*** DATASET EXTRACT Section Begins ***
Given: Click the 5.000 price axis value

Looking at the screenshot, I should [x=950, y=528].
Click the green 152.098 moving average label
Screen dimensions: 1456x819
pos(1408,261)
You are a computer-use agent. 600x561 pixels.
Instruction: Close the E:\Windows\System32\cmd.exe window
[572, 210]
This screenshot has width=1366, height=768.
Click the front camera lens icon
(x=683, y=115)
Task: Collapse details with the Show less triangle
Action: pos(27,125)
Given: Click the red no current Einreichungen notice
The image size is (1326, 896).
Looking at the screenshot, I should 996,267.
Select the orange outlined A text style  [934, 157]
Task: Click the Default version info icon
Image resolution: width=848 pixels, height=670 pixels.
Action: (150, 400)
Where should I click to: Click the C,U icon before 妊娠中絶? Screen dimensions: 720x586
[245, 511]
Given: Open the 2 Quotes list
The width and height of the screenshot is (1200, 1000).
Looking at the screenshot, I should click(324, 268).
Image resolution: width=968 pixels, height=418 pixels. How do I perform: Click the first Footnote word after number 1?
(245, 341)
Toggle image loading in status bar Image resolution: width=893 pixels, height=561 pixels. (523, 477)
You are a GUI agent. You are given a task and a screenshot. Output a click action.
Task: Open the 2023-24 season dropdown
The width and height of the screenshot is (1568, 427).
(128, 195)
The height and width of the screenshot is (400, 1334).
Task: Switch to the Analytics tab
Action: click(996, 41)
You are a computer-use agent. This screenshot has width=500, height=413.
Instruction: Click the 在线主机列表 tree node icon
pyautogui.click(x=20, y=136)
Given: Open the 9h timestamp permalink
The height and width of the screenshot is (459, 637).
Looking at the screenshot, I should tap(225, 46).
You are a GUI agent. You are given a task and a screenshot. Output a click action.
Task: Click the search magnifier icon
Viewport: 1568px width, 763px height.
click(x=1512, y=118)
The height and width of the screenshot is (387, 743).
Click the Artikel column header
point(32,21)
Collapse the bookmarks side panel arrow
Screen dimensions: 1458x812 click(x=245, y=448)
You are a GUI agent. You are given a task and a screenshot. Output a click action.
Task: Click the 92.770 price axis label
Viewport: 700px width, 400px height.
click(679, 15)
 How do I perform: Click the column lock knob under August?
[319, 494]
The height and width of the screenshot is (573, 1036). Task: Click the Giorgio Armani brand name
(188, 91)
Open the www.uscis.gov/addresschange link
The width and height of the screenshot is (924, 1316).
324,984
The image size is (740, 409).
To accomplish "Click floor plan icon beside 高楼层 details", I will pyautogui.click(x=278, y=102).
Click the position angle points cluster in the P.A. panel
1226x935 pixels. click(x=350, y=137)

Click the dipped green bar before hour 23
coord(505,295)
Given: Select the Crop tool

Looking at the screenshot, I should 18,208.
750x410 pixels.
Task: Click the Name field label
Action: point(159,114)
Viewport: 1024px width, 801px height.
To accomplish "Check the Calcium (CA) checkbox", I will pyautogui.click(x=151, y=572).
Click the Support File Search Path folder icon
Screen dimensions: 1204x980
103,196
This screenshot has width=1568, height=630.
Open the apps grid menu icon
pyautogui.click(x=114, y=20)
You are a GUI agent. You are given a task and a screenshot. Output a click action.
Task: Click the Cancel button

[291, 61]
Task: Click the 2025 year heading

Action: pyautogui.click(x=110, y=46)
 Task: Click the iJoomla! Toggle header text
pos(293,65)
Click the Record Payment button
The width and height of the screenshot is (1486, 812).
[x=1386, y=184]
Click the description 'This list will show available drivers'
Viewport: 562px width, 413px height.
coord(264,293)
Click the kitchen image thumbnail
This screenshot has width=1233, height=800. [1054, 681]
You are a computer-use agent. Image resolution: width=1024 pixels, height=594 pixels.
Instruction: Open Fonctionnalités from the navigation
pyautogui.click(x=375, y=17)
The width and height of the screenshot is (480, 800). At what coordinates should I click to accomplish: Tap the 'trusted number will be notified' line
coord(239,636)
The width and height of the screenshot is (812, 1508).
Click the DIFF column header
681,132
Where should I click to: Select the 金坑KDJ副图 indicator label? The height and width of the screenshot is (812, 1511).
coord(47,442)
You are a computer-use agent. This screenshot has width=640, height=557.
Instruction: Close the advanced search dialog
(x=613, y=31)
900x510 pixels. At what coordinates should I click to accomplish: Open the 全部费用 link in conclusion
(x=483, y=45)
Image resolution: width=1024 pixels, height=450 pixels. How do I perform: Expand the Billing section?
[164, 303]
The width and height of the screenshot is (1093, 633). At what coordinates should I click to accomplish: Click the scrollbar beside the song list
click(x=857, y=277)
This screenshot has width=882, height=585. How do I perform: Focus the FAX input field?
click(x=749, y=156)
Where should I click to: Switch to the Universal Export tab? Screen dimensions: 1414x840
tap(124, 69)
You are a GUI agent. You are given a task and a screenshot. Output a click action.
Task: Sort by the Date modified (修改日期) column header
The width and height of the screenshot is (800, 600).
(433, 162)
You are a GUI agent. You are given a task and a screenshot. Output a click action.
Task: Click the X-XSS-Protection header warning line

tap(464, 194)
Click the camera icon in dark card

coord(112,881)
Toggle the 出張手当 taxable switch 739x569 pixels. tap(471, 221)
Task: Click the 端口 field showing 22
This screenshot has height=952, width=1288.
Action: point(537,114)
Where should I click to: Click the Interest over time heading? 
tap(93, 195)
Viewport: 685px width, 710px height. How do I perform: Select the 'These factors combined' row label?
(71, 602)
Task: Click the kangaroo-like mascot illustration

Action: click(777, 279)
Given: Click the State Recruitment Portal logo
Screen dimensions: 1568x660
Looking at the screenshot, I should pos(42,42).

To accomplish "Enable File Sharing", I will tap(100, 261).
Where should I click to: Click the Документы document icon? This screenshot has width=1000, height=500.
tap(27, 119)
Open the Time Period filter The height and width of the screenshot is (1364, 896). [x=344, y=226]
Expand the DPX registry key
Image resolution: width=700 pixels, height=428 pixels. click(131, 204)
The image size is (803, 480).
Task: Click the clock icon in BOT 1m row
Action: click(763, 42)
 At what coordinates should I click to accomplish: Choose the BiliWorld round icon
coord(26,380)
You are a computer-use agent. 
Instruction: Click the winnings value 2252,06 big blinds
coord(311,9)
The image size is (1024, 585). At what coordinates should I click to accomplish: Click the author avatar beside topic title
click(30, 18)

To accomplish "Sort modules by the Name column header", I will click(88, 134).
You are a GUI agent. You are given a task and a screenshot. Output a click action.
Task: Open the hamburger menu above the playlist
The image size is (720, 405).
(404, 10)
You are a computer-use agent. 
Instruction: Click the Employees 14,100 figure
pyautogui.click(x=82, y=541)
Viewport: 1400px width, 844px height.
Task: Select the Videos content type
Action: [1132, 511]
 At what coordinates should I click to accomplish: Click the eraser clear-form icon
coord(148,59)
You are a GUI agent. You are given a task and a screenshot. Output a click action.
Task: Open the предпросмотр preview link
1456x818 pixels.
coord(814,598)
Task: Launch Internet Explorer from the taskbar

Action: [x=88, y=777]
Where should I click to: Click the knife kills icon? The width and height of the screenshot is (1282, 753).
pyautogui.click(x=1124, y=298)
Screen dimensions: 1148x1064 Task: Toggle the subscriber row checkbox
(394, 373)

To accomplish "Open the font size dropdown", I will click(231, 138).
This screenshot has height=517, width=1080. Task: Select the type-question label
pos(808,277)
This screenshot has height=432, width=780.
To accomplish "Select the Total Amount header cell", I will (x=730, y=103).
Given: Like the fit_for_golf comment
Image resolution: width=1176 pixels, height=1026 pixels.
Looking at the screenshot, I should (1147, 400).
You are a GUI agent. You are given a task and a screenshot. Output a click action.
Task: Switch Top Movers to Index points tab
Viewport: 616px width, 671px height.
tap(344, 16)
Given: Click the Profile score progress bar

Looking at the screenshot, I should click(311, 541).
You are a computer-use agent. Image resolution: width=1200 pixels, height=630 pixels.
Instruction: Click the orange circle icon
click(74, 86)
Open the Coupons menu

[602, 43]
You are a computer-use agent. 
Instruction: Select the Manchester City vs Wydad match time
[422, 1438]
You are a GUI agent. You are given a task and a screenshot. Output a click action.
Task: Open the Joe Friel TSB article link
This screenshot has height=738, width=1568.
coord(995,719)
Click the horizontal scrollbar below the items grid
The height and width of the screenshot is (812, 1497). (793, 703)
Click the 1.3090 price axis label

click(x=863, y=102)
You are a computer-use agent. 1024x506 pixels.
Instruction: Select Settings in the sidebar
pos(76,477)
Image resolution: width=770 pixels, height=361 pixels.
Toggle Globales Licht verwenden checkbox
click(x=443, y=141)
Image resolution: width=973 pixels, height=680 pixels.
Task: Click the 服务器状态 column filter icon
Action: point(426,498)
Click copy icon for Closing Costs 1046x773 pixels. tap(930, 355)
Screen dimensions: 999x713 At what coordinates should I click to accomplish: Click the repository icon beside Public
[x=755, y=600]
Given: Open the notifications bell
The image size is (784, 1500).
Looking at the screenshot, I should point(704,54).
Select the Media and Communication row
*** DATASET EXTRACT Section Ends ***
-- DIRECTIONS --
Read through the entries, then copy every line where the string "computer" is found.

-- THE COMPLETED TASK --
You are a computer-use agent. 600x561 pixels.
You are a computer-use agent. This screenshot has width=500, height=413.
You are a computer-use agent. Image resolution: width=1024 pixels, height=594 pixels.
You are a computer-use agent. This screenshot has width=640, height=557.
You are a computer-use agent. 
You are a computer-use agent. 
You are a computer-use agent. Image resolution: width=1200 pixels, height=630 pixels.
You are a computer-use agent. 
You are a computer-use agent. 1024x506 pixels.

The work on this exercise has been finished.